##### PAGE EXTRACT #####

Intel Xeon Scalable “Cascade Lake SP” Processor Review

With the launch of the latest Intel Xeon Scalable processors (previously code-named “Cascade Lake SP”), a new standard is set for high performance computing hardware. These latest Xeon CPUs bring increased core counts, faster memory, and faster clock speeds. They are compatible with the existing workstation and server platforms that have been shipping since mid-2017. Starting today, Microway is shipping these new CPUs across our entire line of turn-key Xeon workstations, systems, and clusters.

Important changes in Intel Xeon Scalable “Cascade Lake SP” Processors include:

  • Higher CPU core counts for many SKUs in the product stack
  • Improved CPU clock speeds (with Turbo Boost up to 4.4GHz)
  • Introduction of the new AVX-512 VNNI instruction for Intel Deep Learning Boost (VNNI)
    provides significant, more efficient deep learning inference acceleration
  • Higher memory capacity & performance:
    • Most CPU models provide increased memory speeds
    • Support for DDR4 memory speeds up to 2933MHz
    • Large-memory capabilities with Intel Optane DC Persistent Memory
    • Support for up to 4.5TB-per-socket system memory
  • Integrated hardware-based security mitigations against side-channel attacks

More for Your Dollar: performance uplift

With an increase in core counts, clock speeds, and memory speeds, applications will achieve better performance across the board. Particularly in the lower-end Xeon 4200- and 5200-series CPUs, the cost-effectiveness of the processors has increased considerably. The plot below compares the price of each processor against its performance. Both the current “Cascade Lake CP” and previous-generation “Skylake-SP” are shown:

Comparison chart of Intel Xeon Cascade Lake SP cost-effectiveness vs Skylake-SP for applications with AVX-512 instructions
In the diagram above, the wide colored bars indicate the price performance of these new Xeon CPUs. The dots indicate the price performance of the previous generation, which allows us to compare the two generations SKU by SKU (though a few of the newer models do not have previous-generation counterparts). In this comparison, lower values are better and indicate a higher quantity of computation per dollar spent.

Same SKU – More Performance

As shown above, many models offer more performance than their previous-generation counterpart. Here we highlight models which are showing particularly substantial improvements:

  • Xeon 4210 is 34% more price-performant than Xeon 4110
  • Xeon 4214 is 30% more price-performant than Xeon 4114
  • Xeon 4216 is 25% more price-performant than Xeon 4116
  • Xeon 5218 is 40% more price-performant than Xeon 5118
  • Xeon 5220 is 34% more price-performant than Xeon 5120
  • Xeon 6242 saw an 8% increase in clock speed and ~10% reduction in price
  • Xeon 8270 is 28% more price-performant than Xeon 8170

To summarize: this latest generation will provide more performance for the same cost if you stick with the model numbers you’ve been using. In the next section, we’ll review opportunities for cost reduction.

##### AVAILABLE DATA #####

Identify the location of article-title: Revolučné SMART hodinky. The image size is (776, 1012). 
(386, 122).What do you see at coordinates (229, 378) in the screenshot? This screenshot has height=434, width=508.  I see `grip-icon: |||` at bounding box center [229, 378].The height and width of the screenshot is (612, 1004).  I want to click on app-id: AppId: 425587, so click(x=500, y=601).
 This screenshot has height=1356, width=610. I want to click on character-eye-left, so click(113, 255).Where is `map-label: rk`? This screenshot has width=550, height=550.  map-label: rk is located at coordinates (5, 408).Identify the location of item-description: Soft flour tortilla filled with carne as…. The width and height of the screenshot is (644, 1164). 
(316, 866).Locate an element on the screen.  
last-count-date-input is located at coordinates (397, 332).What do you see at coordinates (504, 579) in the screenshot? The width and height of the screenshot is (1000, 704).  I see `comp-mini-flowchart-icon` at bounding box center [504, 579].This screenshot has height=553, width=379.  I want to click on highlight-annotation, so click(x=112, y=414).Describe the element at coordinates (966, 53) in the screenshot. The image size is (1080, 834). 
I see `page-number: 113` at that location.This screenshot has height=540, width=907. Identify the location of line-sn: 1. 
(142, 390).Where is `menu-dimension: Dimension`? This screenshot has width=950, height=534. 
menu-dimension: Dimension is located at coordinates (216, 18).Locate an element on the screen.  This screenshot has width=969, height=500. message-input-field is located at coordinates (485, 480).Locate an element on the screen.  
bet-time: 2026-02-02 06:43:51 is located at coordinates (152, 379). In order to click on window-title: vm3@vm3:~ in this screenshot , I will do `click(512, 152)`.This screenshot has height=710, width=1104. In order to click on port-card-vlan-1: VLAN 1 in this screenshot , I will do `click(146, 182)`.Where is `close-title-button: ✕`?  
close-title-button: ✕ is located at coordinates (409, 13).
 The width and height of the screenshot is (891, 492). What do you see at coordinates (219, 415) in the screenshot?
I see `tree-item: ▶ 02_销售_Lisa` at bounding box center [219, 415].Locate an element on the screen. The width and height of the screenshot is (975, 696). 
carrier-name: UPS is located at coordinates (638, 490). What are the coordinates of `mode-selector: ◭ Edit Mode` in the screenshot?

#####

QUESTIONS TO ANSWER:
(A) Using the Cascade Lake processor review, decide whether each statement agrees with it. Answer yes or no for each, and quote the exact words of the review that settle it.
(i) The new processors support DDR4 memory speeds up to 3200MHz.
(ii) In the price-performance comparison, lower values are better.
(iii) The Xeon 5218 is 40% more price-performant than the Xeon 5118.
(B) Write the next part of the Cascade Lake processor review, picking up after its final sentence.

RESULTS IN ORDER:
(A)
(i) No: "Support for DDR4 memory speeds up to 2933MHz"
(ii) Yes: "In this comparison, lower values are better and indicate a higher quantity of computation per dollar spent."
(iii) Yes: "Xeon 5218 is 40% more price-performant than Xeon 5118"

(B)
More for Less: Select a more modest Cascade Lake SKU for the same core count or performance

With generational improvements, it’s not unusual for a new CPU to replace a higher-end version of the older generation. There are many cases where this is true in the Cascade Lake Xeon CPUs, so be sure to consider if you can leverage such savings.

Guaranteed savings

  • Xeon 4208 replaces the Xeon 4110: providing the same 8 cores for a lower price
  • Xeon 4210 replaces the Xeon 4114: providing the same 10 cores for a lower price
  • Xeon 4214 surpasses the Xeon 4116: providing the same 12 cores at higher clock speeds
  • Xeon 5218 surpasses the Xeon 5120: providing more cores, higher clock speeds, and faster memory speeds

Worthy of consideration

  • Xeon 4216 may replace most of the 5100-series: Xeon 5115, 5118 and 5120
    Nearly all specifications are equivalent, but the UPI speed of the Xeon 4216 is 9.6GT/s rather than 10.4GT/s
  • Xeon 6230 likely replaces the Xeon 6130, 6138, 6140: providing the same or more cores for a lower price
  • Xeon 6240 competes with every Xeon 6100-series model
    with the exception that it does not provide 3+GHz processor frequencies

Greater Memory Bandwidth

For computationally-intensive applications, rapid access to data is critical. Thus, memory speed increases are valuable improvements. This generation of CPUs brings a 10% improvement to the Xeon 5200-series (2666MHz; up from 2400MHz) and the Xeon 6200-/8200-series (2933MHz; up from 2666MHz). This means that the Xeon 5200-series CPUs are more competitive (they’re running memory at the same speed as last generation’s Xeon 6100- and 8100-series processors). And the higher-end Xeon 6200-/8200-series CPUs have a 10% memory performance advantage over all others.

While a 10% improvement may seem to be only a modest improvement, keep in mind that it’s essentially a free upgrade. Combined with the other features and improvements discussed above, you can be confident you’re making the right choice by upgrading to these newest Intel Xeon Scalable CPUs.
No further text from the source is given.